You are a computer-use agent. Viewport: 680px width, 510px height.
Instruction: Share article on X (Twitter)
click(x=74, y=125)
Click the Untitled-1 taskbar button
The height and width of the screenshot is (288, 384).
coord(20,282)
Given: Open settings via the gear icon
- - -
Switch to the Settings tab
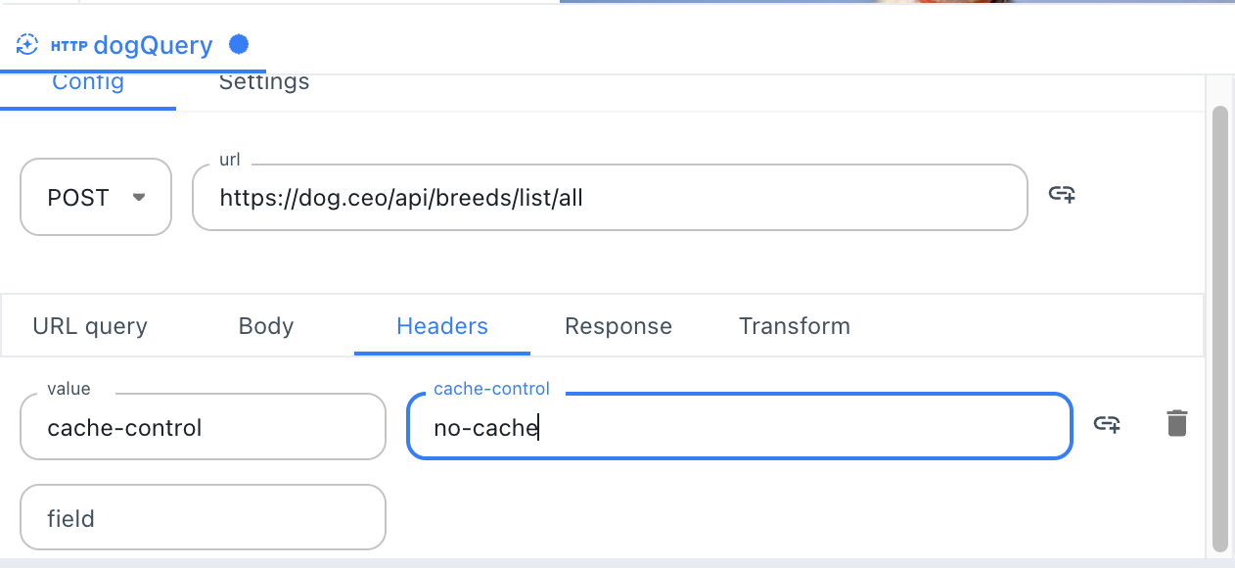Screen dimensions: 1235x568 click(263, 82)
- - -
- _작업 내용_: 위 기록 가운데 "You are a computer-use" 문구가 있는 줄부터 "Given: Open settings via the gear icon" 문구가 있는 줄까지를 한 줄에 문자열 하나씩 대응하는 JSON 목록으로 정리해 주세요. 양 끝 줄을 포함하고 빈 줄은 넣지 않습니다.

- _아래 결과_:
[
  "You are a computer-use agent. Viewport: 680px width, 510px height.",
  "Instruction: Share article on X (Twitter)",
  "click(x=74, y=125)",
  "Click the Untitled-1 taskbar button",
  "The height and width of the screenshot is (288, 384).",
  "coord(20,282)",
  "Given: Open settings via the gear icon"
]